Furthermore, Sea's Garena gaming platform publishes a wide variety of games, giving it insights into demand trends and helping it publish hits like Free Fire.

Second, Sea also has a huge growth opportunity ahead of it. Southeast Asia is a rapidly digitizing economy, and the region is set to post healthy GDP growth this decade. That could even exceed expectations if Western companies move manufacturing out of China and into these countries.

But Sea isn't content with just Southeast Asia. After entering Brazil in 2019, management has noted Shopee has gained traction in the country, surpassing the leaders and achieving the highest monthly users for Brazilian e-commerce in March and April.

Sea's recipe appears to be working in Latin America as well, which would effectively double its total addressable market. While Sea has pulled back on its Indian venture, the company has also set up Shopee in Spain and Poland, giving it a foothold in Europe. Needless to say, with room to grow in gaming, e-commerce, and fintech, along with geographic expansion, Sea has perhaps as many growth avenues as any company out there today.

Of course, as the world has emerged from the pandemic, video gaming and e-commerce have predictably decelerated. However, Sea's stock crash seems a bit overdone, since this appears like a bump on the road to further growth.

While Sea is still burning billions in cash on an annualized basis, management was smart enough to raise $6 billion in equity and convertible debt late last year, when the stock was in the $300s. With more than $10 billion in cash now on its balance sheet, it appears Sea can easily make it through the next few years without sacrificing on growth.

Moreover, management has also guided that its loss-making Shopee segment will be positive on an adjusted EBITDA basis (earnings before interest, taxes, depreciation and amortization) before the end of this year in Southeast Asia, although Latin America will still print losses as it grows faster. Meanwhile, management also guided for SeaMoney to be cash flow-positive next year.

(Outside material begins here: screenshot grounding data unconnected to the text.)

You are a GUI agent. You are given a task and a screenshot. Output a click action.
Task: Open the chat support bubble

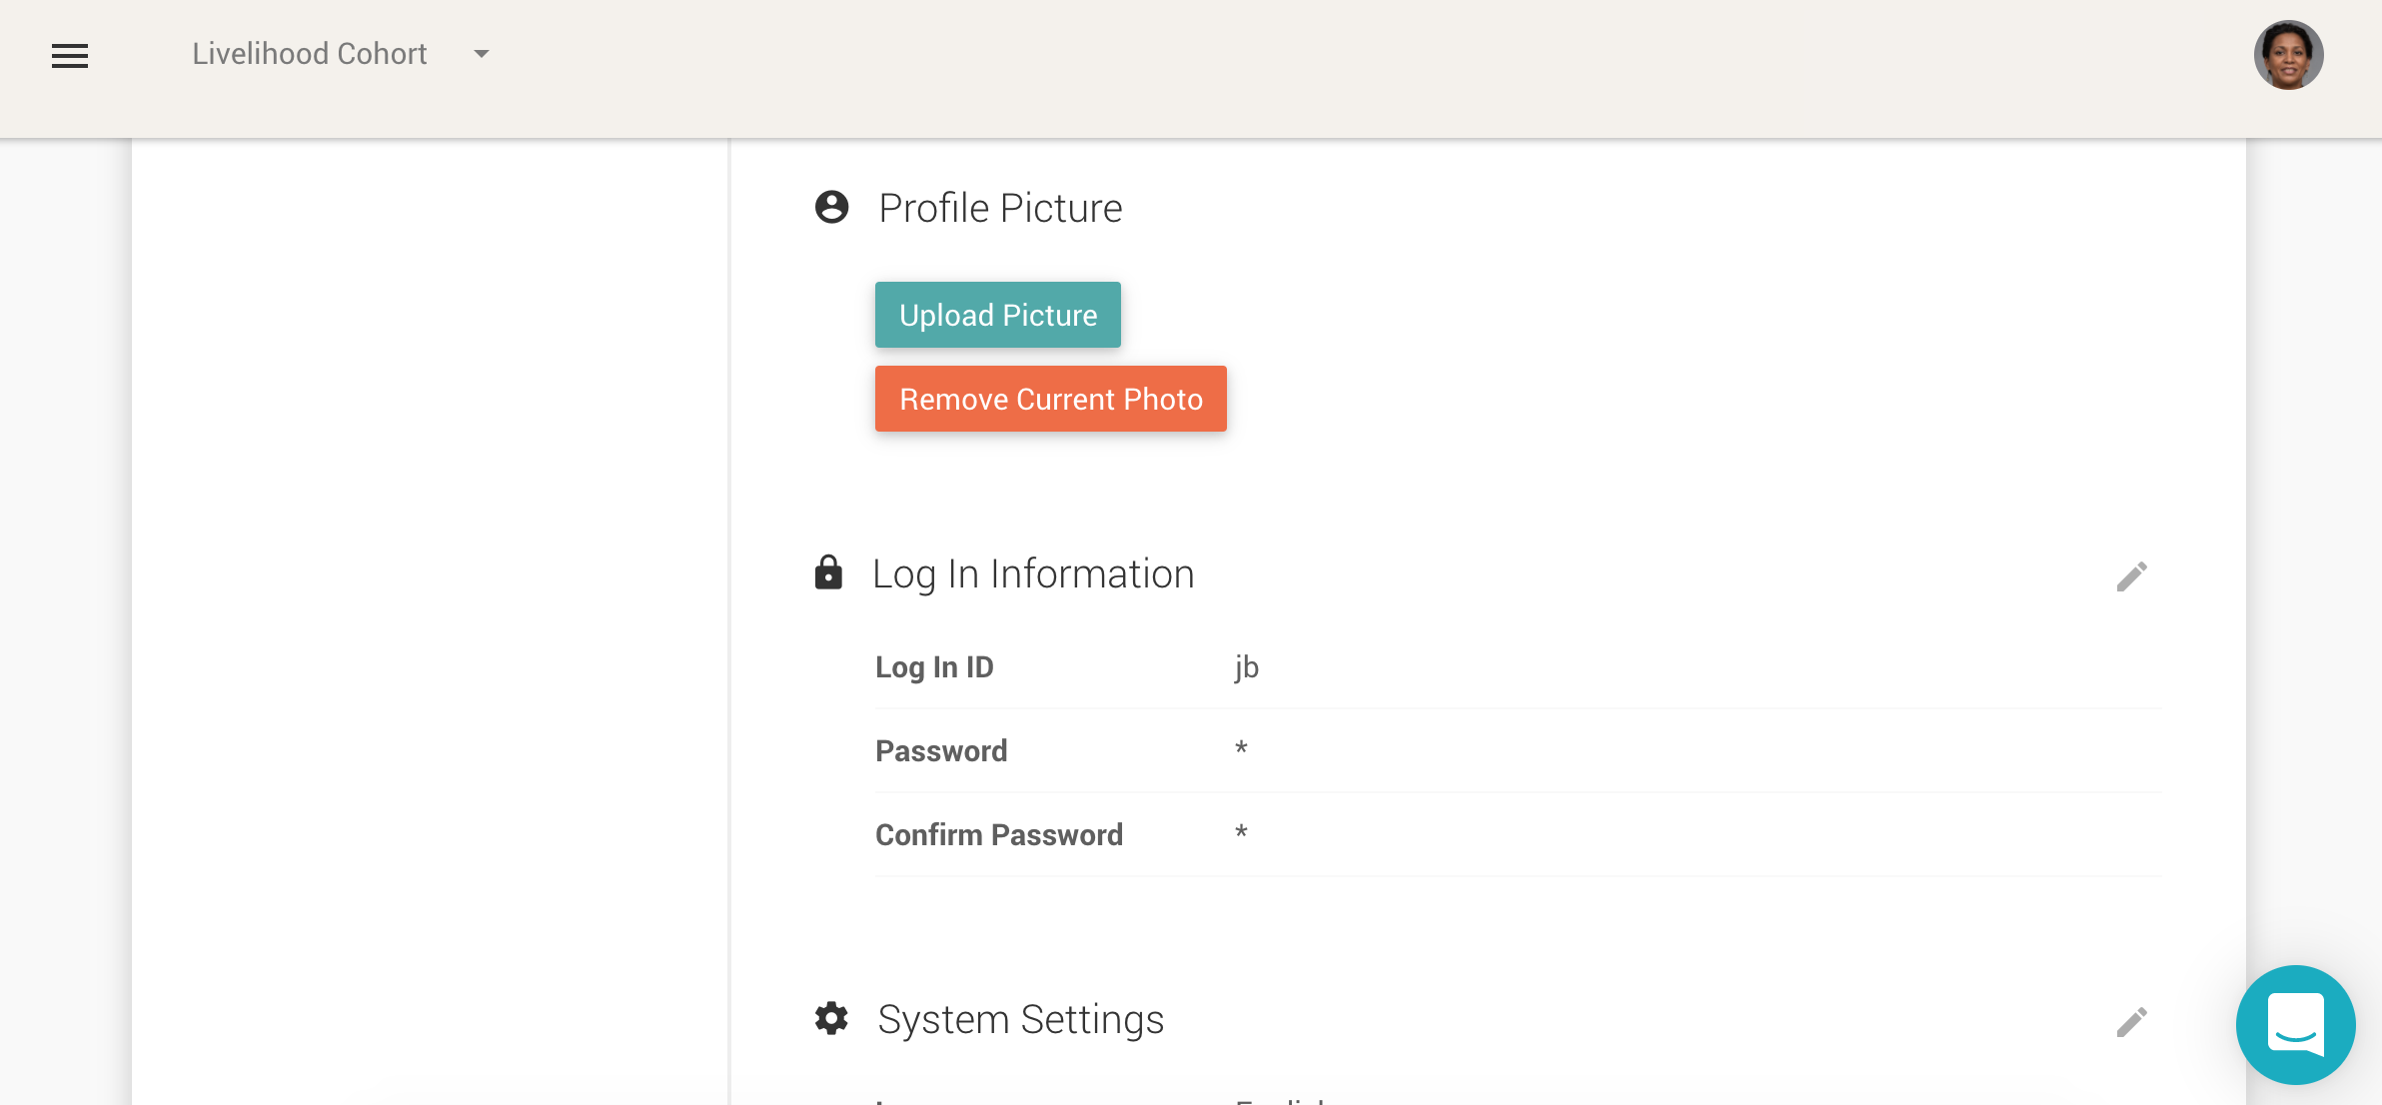2295,1024
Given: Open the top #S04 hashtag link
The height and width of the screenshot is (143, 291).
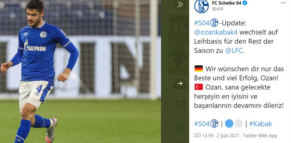Looking at the screenshot, I should (x=202, y=23).
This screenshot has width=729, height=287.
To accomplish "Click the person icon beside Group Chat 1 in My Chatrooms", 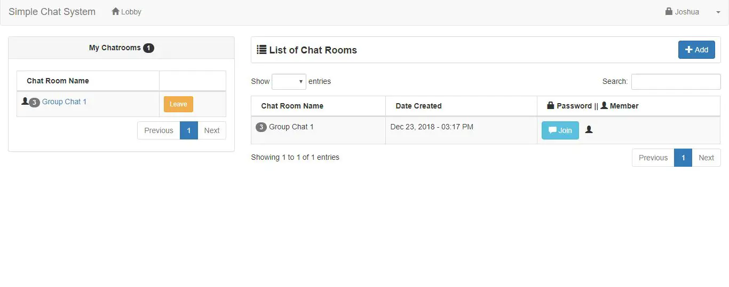I will pyautogui.click(x=25, y=101).
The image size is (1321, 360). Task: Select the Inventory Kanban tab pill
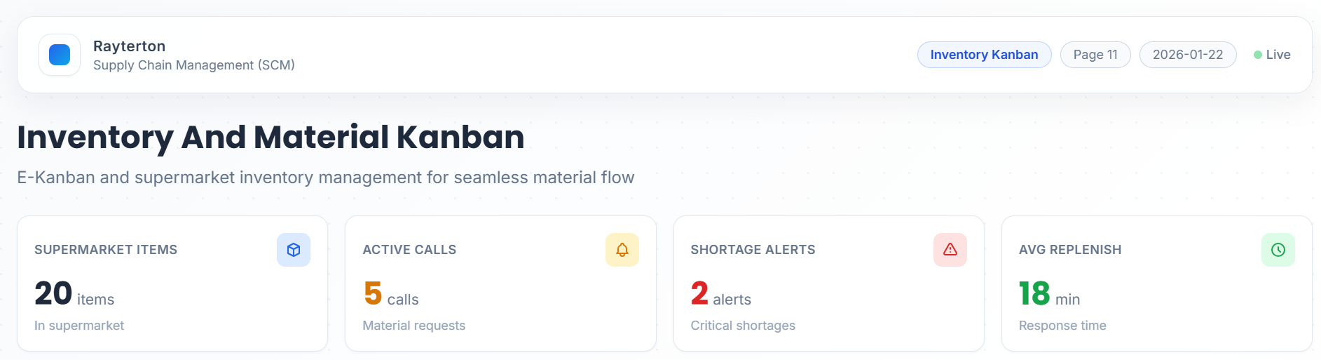984,55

Now trading at just 3.9 times sales and 3.3 times this year's projected sales, Sea trades at a value that could make it a huge winner over the next decade, even if this year may be difficult.

Marqeta

Staying within the fintech realm, Marqeta (MQ -2.74%) also fits the four criteria. Marqeta has developed a technology platform of APIs that allow card issuers to securely issue digital cards with very specific and changeable characteristics. In the heavily regulated world of finance and payments, this is no easy feat, given the high bar for compliance and anti-fraud measures.

Marqeta also appears to have some secret sauce as a first mover in technology-based card issuing; it has attracted trendy digital banks, crypto brokerages, and online delivery platforms as clients. But Marqeta isn't just for start-ups; it's also managed to attract the largest and oldest-school banks as well, including Citibank and Goldman Sachs, to power their new business and consumer cards. The ability to attract that range of clients seems to show Marqeta's advantage is for real.

Last quarter, Marqeta grew revenue an impressive 54%, but its platform still accounts for less than 1% of total card volume in the U.S., and much less than that globally. Marqeta has really only recently expanded in Europe and has just launched an expansion into Southeast Asia, where it also has plenty of growth ahead of it.

Meanwhile, the company is flush with about $1.65 billion in cash, after raising money at an attractive valuation one year ago, when growth stocks traded much higher. Although it's posting net losses at the moment, Marqeta only had an adjusted EBITDA loss of $12.8 million last year. So it doesn't burn much cash at all, even as the company invests in hypergrowth.

After the tech sell-off, Marqeta trades at 8.6 times this year's average revenue estimate; however, when stripping out its cash, it's only about 6.3 on an enterprise value-to-sales basis. That's not that expensive if Marqeta can continue to grow at or near these levels. Given its apparent first-mover advantage in digital credit cards and huge growth opportunity, it's a good bet to make investors above-market returns over the next decade.